Top of Source document
Prevalence of (Epi)genetic Predisposing Factors in a 5-Year Unselected National Wilms Tumor Cohort: A Comprehensive Clinical and Genomic Characterization

Abstract

Purpose: Wilms tumor (WT) is associated with (epi)genetic predisposing factors affecting a growing number of WT predisposing genes and loci, including those causing Beckwith-Wiedemann spectrum (BWSp) or WT1-related syndromes. To guide genetic counseling and testing, we need insight into the prevalence of WT predisposing (epi)genetic factors.

Patients and methods: All children diagnosed with WT in the Netherlands between 2015 and 2020 were referred to a clinical geneticist. Phenotypic data, disease characteristics, and diagnostic test results were collected. If no genetic predisposition was identified by targeted diagnostic testing, germline (trio-)whole-exome sequencing and BWSp testing on normal kidney-derived DNA were offered.
Bottom of Source document
Top of Records shown
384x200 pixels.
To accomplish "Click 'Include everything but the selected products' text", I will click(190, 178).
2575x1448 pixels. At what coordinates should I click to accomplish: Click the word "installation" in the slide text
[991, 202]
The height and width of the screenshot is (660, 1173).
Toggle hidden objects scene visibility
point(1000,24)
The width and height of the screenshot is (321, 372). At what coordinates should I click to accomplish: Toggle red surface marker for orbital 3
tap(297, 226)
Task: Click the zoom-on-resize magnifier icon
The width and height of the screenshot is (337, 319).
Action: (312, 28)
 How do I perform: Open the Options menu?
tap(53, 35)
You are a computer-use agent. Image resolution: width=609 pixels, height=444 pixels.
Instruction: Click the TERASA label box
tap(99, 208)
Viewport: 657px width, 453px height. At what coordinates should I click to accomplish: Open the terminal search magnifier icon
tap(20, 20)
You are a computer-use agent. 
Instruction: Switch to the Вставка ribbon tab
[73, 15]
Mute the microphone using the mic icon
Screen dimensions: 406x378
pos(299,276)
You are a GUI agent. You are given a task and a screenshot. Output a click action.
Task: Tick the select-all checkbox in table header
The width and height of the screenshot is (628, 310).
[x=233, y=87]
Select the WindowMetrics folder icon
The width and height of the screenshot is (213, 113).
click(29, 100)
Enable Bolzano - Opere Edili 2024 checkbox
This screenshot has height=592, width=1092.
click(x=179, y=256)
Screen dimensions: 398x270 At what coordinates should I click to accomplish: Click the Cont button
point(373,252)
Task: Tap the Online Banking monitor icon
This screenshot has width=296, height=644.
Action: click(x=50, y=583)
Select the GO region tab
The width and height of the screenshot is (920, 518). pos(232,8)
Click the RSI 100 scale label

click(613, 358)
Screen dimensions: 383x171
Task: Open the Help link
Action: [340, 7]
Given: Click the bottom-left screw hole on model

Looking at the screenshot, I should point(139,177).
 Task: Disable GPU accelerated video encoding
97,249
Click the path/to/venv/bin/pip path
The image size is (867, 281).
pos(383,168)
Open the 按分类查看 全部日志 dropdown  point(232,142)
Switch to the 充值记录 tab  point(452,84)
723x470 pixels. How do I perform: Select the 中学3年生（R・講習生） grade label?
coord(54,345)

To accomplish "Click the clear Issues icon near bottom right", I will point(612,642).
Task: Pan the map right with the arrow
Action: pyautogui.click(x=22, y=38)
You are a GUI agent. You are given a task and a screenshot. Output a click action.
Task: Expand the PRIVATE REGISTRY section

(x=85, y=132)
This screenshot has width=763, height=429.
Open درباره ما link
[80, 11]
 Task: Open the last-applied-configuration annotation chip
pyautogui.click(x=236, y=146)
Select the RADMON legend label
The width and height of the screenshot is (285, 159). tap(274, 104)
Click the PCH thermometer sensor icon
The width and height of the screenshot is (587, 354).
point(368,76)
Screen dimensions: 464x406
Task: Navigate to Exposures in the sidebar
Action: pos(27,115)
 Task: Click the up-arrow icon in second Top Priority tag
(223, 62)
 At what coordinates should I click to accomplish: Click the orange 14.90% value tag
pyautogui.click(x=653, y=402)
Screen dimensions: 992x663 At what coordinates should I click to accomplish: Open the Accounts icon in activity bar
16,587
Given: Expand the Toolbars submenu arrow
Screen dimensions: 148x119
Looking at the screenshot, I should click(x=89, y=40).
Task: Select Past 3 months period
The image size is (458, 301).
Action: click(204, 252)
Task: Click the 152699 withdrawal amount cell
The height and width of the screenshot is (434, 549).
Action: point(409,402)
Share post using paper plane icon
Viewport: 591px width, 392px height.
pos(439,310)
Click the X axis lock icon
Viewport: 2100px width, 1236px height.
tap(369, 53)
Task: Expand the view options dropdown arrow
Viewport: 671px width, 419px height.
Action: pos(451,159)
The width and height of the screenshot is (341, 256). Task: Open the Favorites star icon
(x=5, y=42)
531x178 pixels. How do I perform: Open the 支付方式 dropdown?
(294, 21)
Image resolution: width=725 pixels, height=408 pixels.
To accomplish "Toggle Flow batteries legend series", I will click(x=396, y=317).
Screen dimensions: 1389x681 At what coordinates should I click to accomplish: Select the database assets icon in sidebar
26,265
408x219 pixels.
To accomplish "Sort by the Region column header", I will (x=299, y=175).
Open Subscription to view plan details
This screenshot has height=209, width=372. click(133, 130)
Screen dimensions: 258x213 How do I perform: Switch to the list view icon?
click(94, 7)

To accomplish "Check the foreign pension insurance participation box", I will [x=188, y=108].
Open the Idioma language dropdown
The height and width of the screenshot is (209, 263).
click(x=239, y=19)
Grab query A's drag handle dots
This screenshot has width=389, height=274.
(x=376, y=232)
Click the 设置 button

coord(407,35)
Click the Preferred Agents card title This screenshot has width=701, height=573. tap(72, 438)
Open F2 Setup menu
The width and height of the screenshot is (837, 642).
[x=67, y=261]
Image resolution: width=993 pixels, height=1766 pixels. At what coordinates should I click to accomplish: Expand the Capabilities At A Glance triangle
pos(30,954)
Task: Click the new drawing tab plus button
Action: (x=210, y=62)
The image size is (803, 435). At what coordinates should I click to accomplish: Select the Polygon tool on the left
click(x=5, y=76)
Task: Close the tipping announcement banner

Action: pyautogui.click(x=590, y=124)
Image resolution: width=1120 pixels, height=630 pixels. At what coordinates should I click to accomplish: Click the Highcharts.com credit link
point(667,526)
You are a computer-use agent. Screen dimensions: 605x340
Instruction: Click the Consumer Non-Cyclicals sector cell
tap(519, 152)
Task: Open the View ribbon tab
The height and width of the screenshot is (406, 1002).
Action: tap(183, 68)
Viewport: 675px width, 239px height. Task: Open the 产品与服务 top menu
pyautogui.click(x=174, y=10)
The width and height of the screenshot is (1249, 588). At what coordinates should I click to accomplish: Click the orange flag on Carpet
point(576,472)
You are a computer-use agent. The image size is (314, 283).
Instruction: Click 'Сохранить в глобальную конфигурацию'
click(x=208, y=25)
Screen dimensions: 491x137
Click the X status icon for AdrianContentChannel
Bottom of Records shown
→ **Exercise**: Reproduce the Wilms tumor abstract above in full, word for word, from its title through its final sentence.

→ **Task result**:
Prevalence of (Epi)genetic Predisposing Factors in a 5-Year Unselected National Wilms Tumor Cohort: A Comprehensive Clinical and Genomic Characterization

Abstract

Purpose: Wilms tumor (WT) is associated with (epi)genetic predisposing factors affecting a growing number of WT predisposing genes and loci, including those causing Beckwith-Wiedemann spectrum (BWSp) or WT1-related syndromes. To guide genetic counseling and testing, we need insight into the prevalence of WT predisposing (epi)genetic factors.

Patients and methods: All children diagnosed with WT in the Netherlands between 2015 and 2020 were referred to a clinical geneticist. Phenotypic data, disease characteristics, and diagnostic test results were collected. If no genetic predisposition was identified by targeted diagnostic testing, germline (trio-)whole-exome sequencing and BWSp testing on normal kidney-derived DNA were offered.